# Extracted data entries
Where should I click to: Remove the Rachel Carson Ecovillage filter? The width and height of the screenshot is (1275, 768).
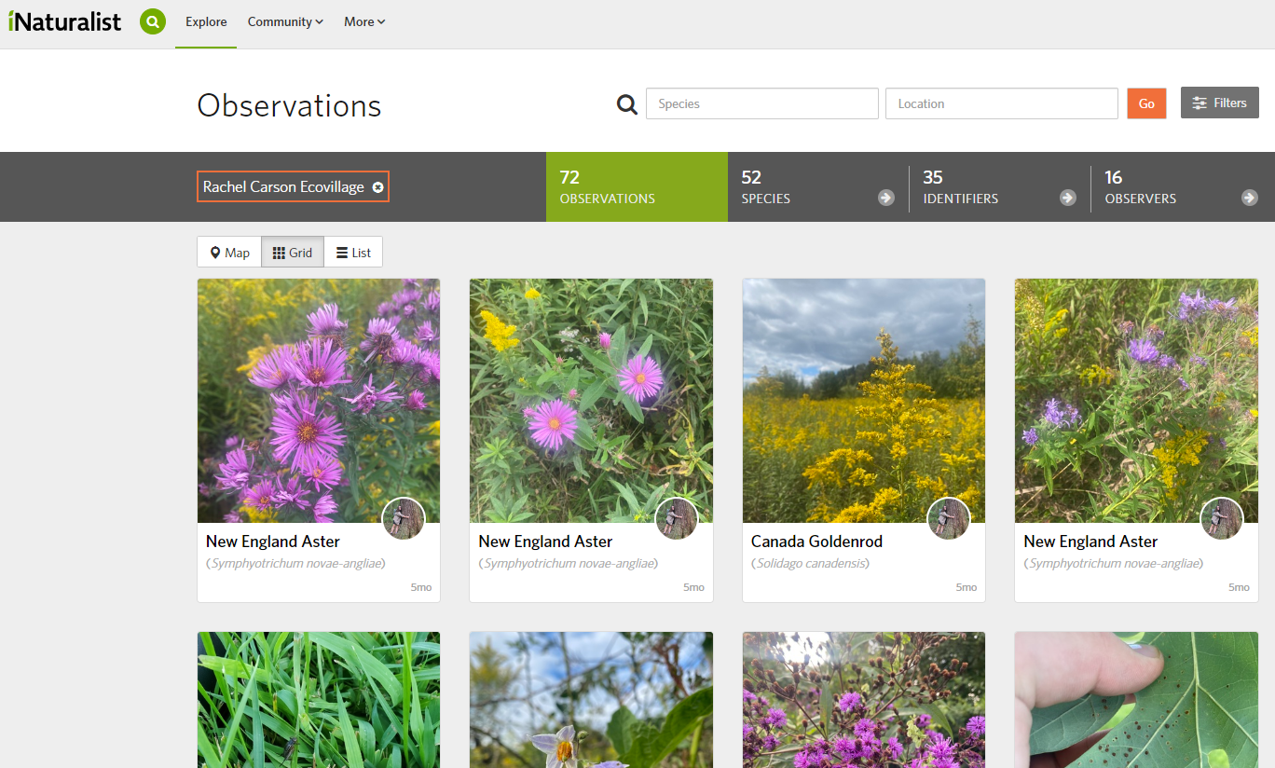click(x=377, y=187)
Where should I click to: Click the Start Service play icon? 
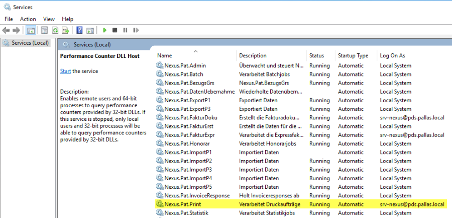pyautogui.click(x=105, y=31)

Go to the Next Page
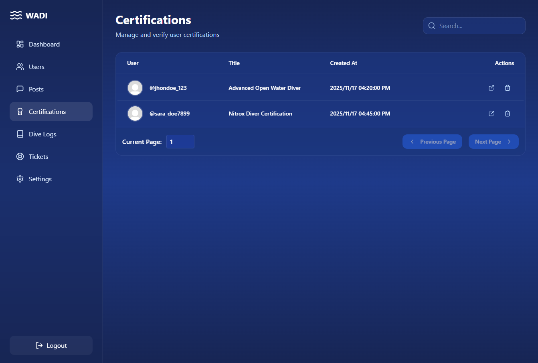[x=493, y=142]
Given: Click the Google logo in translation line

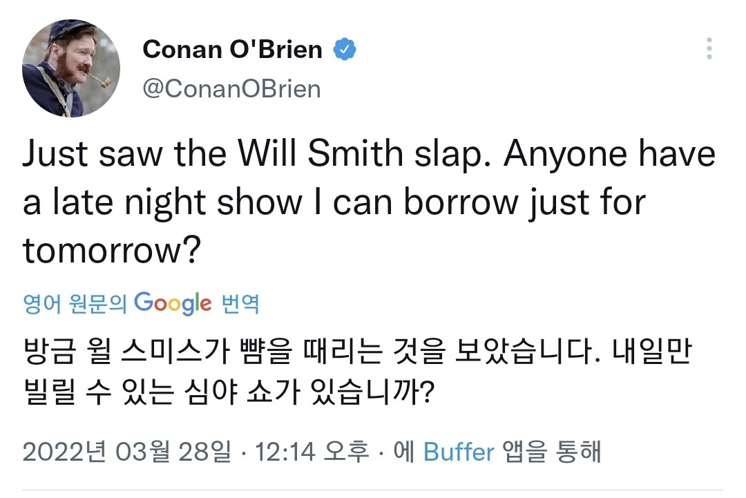Looking at the screenshot, I should 173,303.
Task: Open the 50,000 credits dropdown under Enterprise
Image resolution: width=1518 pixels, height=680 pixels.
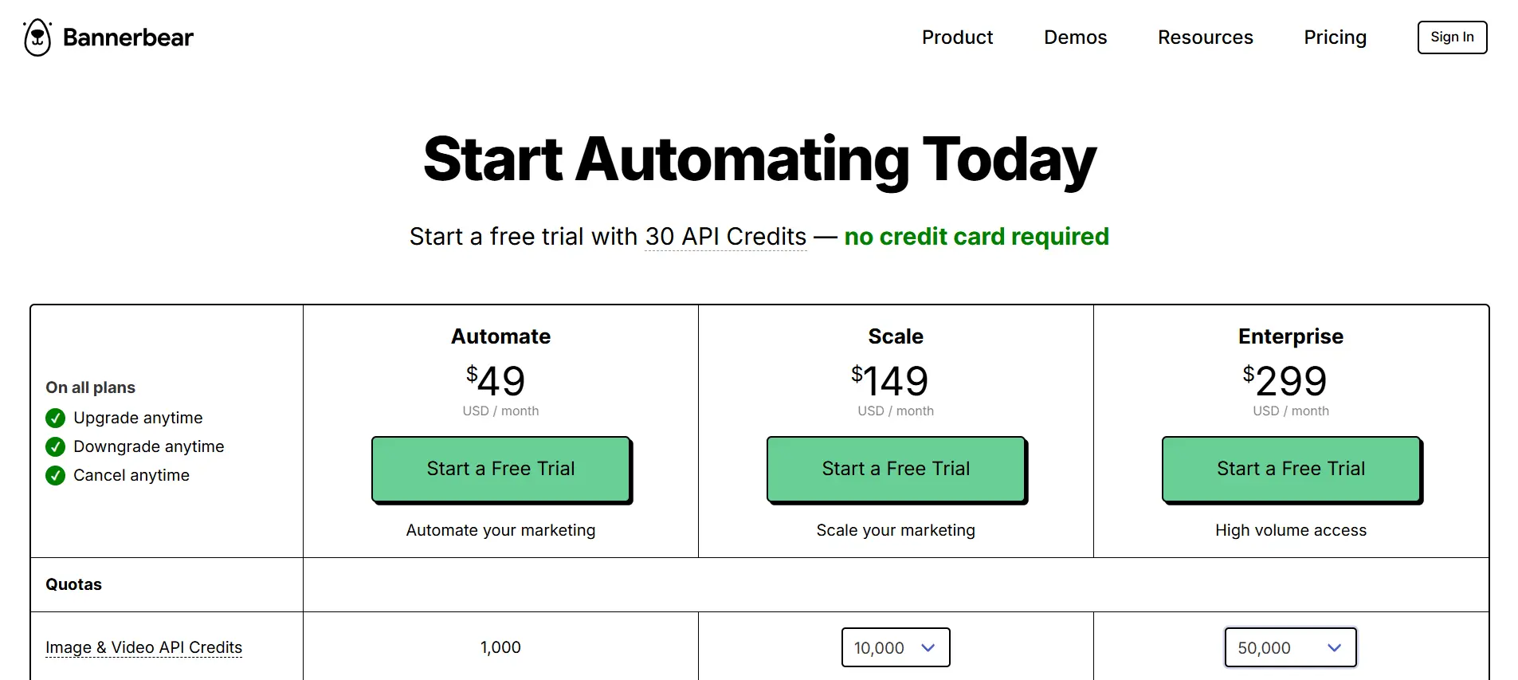Action: [1290, 647]
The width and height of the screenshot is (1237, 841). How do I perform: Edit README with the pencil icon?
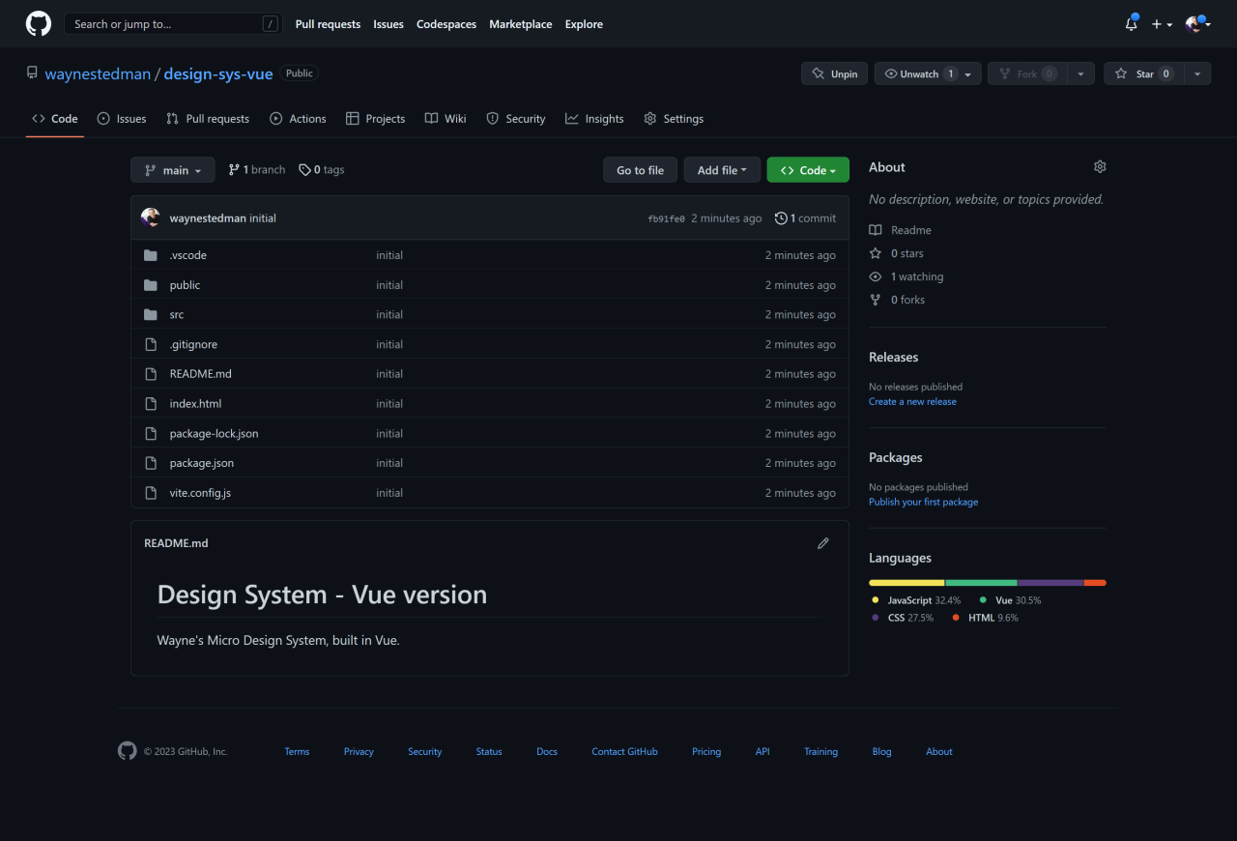[823, 543]
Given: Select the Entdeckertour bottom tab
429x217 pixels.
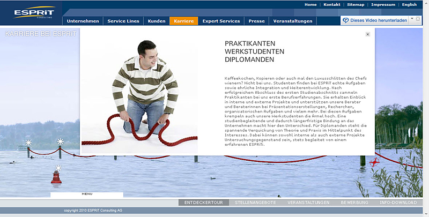Looking at the screenshot, I should pyautogui.click(x=203, y=203).
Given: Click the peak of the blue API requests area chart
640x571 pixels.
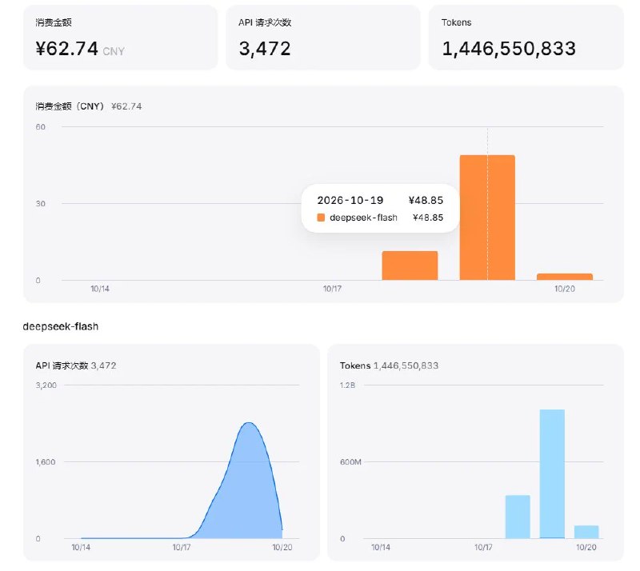Looking at the screenshot, I should 249,423.
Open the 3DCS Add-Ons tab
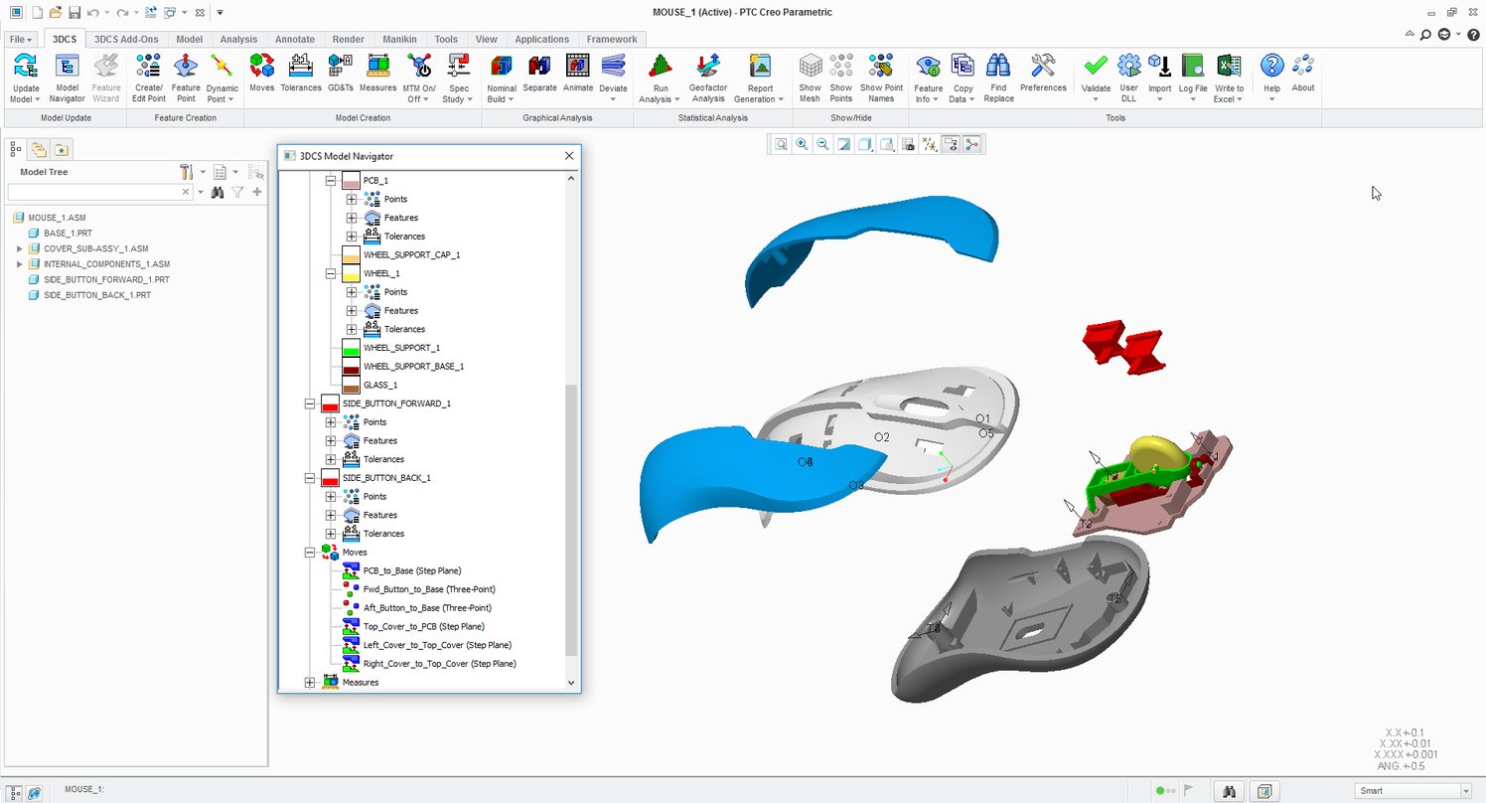Image resolution: width=1486 pixels, height=803 pixels. [x=126, y=39]
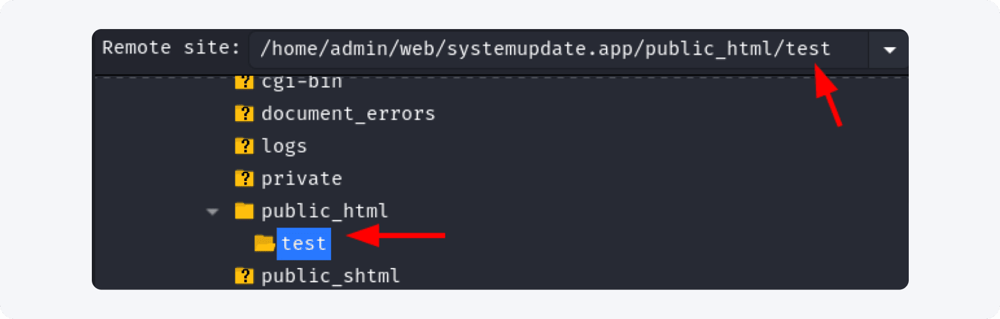The image size is (1000, 319).
Task: Choose the logs folder in the tree
Action: point(284,146)
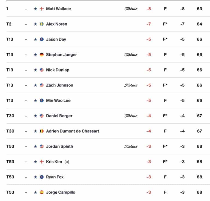Click the Titleist logo in Zach Johnson row

click(131, 85)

# WHAT NEEDS TO BE DONE
Transcribe exactly the lines from the one containing "Where should I click to: Click" through the last line of the records above, and nothing else. Leave out the pictures.

# RESULT FOR THIS EXERCISE
Where should I click to: Click the Start Service play icon? 
pyautogui.click(x=105, y=31)

Go to the Next Page
[x=493, y=142]
Given: Click the Google logo in translation line

Looking at the screenshot, I should 173,303.
Task: Open the 50,000 credits dropdown under Enterprise
Image resolution: width=1518 pixels, height=680 pixels.
Action: [1290, 647]
The width and height of the screenshot is (1237, 841). How do I perform: Edit README with the pencil icon?
[823, 543]
Given: Select the Entdeckertour bottom tab
429x217 pixels.
Looking at the screenshot, I should pyautogui.click(x=203, y=203).
Given: Click the peak of the blue API requests area chart
640x571 pixels.
Looking at the screenshot, I should 249,423.
Open the 3DCS Add-Ons tab
Image resolution: width=1486 pixels, height=803 pixels. [x=126, y=39]
The image size is (1000, 319).
Task: Choose the logs folder in the tree
Action: point(284,146)
Click the Titleist logo in Zach Johnson row

click(131, 85)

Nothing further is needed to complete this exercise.